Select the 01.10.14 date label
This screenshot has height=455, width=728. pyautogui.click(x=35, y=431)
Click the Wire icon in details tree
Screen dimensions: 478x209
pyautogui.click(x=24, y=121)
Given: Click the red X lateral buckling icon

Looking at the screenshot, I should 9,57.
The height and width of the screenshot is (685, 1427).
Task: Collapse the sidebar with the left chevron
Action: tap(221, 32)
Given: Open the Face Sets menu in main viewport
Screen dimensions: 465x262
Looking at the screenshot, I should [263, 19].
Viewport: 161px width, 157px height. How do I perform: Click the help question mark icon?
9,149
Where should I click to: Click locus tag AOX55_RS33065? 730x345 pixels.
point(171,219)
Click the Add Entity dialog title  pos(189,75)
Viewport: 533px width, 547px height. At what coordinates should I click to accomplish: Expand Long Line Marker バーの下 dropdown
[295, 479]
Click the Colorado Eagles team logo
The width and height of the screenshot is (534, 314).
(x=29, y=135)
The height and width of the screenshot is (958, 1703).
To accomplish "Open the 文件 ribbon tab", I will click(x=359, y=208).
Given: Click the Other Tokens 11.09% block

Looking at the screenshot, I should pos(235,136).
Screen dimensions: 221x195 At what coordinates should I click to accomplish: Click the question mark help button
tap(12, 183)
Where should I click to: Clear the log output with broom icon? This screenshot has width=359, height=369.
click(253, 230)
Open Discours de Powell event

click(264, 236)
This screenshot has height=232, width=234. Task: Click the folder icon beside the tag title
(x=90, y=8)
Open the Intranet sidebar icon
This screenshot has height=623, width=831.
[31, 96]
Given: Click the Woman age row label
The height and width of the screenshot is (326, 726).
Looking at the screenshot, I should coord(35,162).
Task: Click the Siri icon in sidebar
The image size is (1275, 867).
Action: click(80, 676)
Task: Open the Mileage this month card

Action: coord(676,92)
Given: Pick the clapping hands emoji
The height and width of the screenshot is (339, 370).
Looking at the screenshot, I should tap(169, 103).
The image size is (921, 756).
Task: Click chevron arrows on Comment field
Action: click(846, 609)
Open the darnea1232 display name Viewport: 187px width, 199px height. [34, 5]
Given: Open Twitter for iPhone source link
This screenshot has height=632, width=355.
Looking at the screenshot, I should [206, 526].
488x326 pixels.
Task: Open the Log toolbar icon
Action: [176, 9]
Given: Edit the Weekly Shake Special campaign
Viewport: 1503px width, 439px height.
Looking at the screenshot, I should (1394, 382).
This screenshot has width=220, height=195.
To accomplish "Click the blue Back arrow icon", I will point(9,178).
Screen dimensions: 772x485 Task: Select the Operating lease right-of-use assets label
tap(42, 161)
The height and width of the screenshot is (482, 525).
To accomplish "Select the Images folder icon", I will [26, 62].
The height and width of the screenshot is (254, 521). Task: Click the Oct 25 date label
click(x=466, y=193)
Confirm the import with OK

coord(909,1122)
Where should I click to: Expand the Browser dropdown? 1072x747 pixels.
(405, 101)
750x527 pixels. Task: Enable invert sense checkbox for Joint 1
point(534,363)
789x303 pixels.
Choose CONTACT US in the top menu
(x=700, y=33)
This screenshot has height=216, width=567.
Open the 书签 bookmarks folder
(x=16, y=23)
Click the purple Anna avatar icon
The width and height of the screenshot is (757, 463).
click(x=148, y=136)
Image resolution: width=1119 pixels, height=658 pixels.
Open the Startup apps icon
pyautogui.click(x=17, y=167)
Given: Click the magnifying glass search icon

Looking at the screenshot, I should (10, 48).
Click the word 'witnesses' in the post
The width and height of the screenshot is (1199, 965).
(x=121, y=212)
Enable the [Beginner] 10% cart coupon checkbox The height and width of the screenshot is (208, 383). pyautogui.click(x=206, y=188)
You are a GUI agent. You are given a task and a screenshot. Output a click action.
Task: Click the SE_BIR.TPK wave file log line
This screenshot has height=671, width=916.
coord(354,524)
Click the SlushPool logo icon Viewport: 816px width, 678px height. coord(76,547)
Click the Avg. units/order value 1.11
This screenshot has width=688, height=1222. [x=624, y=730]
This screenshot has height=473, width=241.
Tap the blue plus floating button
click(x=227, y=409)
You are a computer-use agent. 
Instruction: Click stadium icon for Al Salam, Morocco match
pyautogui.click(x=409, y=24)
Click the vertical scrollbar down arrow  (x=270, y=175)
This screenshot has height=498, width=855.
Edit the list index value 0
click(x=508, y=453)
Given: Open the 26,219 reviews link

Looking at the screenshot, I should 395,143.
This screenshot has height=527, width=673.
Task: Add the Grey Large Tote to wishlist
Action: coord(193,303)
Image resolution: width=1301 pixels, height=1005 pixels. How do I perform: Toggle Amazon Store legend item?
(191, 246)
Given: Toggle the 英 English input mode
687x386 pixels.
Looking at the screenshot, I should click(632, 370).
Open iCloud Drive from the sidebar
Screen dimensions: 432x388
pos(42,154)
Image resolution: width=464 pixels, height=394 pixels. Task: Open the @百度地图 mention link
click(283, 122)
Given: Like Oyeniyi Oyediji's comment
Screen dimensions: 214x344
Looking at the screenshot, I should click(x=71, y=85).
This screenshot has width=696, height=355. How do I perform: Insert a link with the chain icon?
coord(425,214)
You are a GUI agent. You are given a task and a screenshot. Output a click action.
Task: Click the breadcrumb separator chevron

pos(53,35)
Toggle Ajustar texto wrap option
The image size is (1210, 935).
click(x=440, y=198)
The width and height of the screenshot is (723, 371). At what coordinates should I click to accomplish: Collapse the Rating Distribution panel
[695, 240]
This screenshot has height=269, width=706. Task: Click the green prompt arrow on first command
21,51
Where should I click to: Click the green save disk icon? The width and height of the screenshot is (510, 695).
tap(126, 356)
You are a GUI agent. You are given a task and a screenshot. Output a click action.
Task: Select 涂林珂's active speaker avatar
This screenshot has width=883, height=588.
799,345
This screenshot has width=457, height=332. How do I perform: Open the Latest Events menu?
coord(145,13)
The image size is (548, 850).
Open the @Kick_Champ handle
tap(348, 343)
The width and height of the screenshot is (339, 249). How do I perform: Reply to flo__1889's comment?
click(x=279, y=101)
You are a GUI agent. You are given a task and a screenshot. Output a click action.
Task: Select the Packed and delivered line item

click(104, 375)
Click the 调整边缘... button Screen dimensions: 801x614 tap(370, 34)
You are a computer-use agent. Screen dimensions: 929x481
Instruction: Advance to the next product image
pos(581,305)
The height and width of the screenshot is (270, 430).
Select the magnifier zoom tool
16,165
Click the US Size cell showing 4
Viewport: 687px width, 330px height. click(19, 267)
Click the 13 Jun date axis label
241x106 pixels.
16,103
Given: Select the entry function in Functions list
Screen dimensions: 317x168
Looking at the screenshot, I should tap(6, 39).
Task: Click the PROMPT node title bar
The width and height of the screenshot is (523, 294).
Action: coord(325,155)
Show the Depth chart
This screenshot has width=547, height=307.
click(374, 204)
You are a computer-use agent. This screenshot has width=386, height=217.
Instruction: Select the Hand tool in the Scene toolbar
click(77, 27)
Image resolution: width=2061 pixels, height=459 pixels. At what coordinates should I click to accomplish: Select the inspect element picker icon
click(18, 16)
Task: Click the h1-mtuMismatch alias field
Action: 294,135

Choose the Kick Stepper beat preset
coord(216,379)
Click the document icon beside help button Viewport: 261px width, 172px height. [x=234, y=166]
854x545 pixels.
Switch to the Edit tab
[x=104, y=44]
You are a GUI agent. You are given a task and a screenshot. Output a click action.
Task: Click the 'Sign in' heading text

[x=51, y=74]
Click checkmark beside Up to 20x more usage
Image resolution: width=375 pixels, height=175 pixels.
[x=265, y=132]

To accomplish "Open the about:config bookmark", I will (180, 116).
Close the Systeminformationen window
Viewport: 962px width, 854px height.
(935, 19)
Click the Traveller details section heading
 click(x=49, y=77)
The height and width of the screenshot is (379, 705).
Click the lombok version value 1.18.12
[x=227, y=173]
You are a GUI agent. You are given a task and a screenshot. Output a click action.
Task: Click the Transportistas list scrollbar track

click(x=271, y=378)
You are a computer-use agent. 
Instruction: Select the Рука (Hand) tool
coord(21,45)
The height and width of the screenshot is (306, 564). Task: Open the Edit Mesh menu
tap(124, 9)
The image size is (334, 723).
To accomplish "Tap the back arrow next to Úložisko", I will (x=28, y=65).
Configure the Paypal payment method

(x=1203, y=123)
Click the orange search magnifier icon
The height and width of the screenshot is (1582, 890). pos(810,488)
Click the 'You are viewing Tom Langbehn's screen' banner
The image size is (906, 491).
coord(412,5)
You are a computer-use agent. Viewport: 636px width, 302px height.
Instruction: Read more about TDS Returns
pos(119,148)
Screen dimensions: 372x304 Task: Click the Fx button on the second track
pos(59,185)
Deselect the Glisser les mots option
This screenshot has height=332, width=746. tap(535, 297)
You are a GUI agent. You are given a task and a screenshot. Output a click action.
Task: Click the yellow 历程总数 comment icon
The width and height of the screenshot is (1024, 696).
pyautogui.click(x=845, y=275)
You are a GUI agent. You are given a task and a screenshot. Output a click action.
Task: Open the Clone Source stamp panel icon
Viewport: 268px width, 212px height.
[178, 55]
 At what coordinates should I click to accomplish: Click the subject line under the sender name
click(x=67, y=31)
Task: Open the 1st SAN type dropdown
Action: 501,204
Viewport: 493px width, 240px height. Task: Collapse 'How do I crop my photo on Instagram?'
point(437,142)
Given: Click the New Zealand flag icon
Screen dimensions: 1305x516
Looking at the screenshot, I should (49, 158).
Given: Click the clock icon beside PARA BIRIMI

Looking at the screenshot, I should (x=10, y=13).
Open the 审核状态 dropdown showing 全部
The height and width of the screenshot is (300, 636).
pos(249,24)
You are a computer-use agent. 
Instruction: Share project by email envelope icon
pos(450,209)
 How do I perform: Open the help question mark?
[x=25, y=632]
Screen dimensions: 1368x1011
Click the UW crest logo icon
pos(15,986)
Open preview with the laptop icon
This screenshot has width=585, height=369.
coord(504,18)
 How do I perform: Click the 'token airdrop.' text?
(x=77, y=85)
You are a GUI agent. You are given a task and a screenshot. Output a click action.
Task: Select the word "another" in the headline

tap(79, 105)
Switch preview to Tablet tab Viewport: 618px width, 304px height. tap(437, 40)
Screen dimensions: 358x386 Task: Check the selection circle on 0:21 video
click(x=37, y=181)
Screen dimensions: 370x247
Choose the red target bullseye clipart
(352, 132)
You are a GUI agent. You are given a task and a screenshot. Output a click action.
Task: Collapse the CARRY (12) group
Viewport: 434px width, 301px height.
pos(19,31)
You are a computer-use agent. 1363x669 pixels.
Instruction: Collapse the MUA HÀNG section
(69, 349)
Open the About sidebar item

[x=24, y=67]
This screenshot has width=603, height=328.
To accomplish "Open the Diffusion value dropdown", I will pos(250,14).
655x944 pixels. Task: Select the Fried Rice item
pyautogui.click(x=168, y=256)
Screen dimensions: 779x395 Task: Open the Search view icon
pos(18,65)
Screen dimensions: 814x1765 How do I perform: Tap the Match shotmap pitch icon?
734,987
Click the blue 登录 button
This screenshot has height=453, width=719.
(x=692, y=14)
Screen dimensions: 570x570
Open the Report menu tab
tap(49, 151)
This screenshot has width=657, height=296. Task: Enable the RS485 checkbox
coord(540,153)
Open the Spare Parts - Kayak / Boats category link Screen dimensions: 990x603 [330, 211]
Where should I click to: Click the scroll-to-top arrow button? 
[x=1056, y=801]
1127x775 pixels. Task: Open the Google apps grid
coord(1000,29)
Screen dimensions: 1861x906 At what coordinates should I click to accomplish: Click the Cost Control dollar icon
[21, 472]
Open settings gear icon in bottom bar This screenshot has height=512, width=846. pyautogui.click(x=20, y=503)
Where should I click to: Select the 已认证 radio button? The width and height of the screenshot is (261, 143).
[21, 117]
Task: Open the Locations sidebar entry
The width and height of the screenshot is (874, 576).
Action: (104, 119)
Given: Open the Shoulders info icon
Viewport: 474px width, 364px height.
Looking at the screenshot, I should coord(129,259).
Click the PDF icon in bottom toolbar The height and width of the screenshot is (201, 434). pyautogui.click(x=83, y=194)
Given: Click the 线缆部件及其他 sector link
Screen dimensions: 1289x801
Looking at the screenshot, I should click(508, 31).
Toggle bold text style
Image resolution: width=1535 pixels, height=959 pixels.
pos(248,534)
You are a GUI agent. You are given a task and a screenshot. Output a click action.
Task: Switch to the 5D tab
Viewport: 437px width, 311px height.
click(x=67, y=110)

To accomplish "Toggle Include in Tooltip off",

• • • • • • •

All lines of the entries containing the string "bottom" must be shown in full.

Open settings gear icon in bottom bar This screenshot has height=512, width=846. pyautogui.click(x=20, y=503)
Click the PDF icon in bottom toolbar The height and width of the screenshot is (201, 434). pyautogui.click(x=83, y=194)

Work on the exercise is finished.